Public Health Law, § 527, provides, in part:
"1. * * * the director * * * shall:
"(a) equip the laboratory * * * and purchase all necessary supplies within the appropriations made therefor;
"(b) have general supervision and control of the internal affairs and work of the laboratory;
"(c) make and enforce such rules, regulations and orders as he may deem necessary, not inconsistent with law or with the rules and regulations of the board of managers, or of the county board of health, whichever is the governing authority;"
In Seaman v. Fedourich, 16 N.Y.2d 94 (1965), it was stated:
"It is axiomatic that local governmental units are creatures of, and exercise only those powers delegated to them by, the State * * *"
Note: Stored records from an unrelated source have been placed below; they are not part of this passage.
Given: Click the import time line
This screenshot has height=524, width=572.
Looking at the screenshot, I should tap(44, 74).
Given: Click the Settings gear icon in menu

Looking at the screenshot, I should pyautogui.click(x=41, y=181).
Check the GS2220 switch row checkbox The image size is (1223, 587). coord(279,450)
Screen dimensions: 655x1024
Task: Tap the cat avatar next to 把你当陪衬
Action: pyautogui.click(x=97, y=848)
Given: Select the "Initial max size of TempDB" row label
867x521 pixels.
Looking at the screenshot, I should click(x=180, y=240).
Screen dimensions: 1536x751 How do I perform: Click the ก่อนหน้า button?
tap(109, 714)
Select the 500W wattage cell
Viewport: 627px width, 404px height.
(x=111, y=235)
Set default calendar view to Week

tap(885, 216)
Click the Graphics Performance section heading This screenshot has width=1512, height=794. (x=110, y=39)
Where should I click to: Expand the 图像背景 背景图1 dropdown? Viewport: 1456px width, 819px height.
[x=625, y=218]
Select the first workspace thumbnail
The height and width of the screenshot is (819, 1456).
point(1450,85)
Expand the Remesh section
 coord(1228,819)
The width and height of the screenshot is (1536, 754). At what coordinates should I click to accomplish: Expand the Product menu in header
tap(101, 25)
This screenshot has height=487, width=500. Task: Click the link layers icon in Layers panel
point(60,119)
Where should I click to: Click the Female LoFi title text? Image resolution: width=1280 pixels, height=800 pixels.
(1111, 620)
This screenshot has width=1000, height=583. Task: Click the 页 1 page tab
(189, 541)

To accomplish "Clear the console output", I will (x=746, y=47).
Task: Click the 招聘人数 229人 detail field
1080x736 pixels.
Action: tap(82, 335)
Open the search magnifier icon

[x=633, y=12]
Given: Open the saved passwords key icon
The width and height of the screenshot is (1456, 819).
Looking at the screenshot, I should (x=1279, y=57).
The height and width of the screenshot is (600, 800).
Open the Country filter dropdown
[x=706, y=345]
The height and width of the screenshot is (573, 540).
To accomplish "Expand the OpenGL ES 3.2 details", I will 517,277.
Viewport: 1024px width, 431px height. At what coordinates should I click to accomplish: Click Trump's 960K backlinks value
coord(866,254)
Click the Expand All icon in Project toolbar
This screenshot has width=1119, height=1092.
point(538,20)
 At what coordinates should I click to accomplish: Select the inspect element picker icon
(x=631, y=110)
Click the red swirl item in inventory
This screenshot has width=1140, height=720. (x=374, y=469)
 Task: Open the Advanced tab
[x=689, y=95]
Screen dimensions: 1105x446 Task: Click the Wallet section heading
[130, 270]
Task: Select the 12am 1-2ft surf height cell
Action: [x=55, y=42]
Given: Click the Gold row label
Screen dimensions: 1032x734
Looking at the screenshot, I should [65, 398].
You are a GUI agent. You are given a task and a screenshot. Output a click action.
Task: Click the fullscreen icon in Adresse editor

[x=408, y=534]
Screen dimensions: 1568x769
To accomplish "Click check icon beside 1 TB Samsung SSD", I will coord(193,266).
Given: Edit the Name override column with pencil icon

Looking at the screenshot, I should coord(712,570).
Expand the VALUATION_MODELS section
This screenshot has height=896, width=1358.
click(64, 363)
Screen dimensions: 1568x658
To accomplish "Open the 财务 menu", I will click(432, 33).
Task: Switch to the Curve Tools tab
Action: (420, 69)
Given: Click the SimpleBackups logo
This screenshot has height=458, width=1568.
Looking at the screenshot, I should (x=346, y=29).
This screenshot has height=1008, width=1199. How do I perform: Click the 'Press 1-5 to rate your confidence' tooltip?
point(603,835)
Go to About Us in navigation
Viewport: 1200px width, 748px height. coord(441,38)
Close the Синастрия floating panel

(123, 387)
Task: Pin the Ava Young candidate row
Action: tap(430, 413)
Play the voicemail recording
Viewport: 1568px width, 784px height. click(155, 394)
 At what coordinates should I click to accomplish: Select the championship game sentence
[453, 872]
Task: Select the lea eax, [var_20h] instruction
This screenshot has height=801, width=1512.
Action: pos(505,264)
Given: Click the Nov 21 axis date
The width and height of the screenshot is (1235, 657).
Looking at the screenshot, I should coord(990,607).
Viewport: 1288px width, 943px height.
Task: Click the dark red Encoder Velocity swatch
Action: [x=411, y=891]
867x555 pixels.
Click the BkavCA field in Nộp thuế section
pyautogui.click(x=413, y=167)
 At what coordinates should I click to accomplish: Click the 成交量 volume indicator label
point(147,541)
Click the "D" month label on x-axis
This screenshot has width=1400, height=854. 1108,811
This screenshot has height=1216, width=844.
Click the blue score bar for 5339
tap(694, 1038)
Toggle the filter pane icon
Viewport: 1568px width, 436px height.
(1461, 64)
In Wells v. Town of Salina, 119 N.Y. 280 (1890), a landmark case relating to the question of powers of municipalities, Judge Earl noted:
"In Hanger v. City of Des Moines (52 Iowa 193), it was said: `It is well settled that a municipal corporation can exercise only such powers as are expressly granted by statute, and such as are necessarily and fairly implied in, or incident to, those conferred by express grant, and "Those essential to the declared object and purpose of the corporation."' And to the same effect are the following authorities: Minot v. Inhabitants of West Roxbury (supra); Anthony v. Adams (1 Met. 284); Parsons v. Inhabitants of Goshen (11 Pick. 396); Lemnon v. City of Newton (134 Mass. 476); Cornell v. Town of Guilford (1 Denio, 510); Board of Supervisors v. Ellis, (59 N Y 620)."
Rules and regulations established for the administration of a County Laboratory and its fees must be derived from the specific powers and duties of the board of managers and the director of the laboratory enumerated in sections 525 and527 of the Public Health Law. Since the ability to enter into a contract with a collection agency for the collection of past due accounts is not contained in such specific provisions, I conclude that a County Laboratory has no such authority. If the municipal hospital has contacted with a private collection agency pursuant to the recent amendment of General Municipal Law, § 128(5-a), it would appear that the services of the collection agency could be utilized to collect overdue accounts for county laboratory services from hospital patients, where the hospital has entered into an agreement with the laboratory pursuant to Public Health Law, § 525(f) to collect and forward the fees for such services to the county laboratory.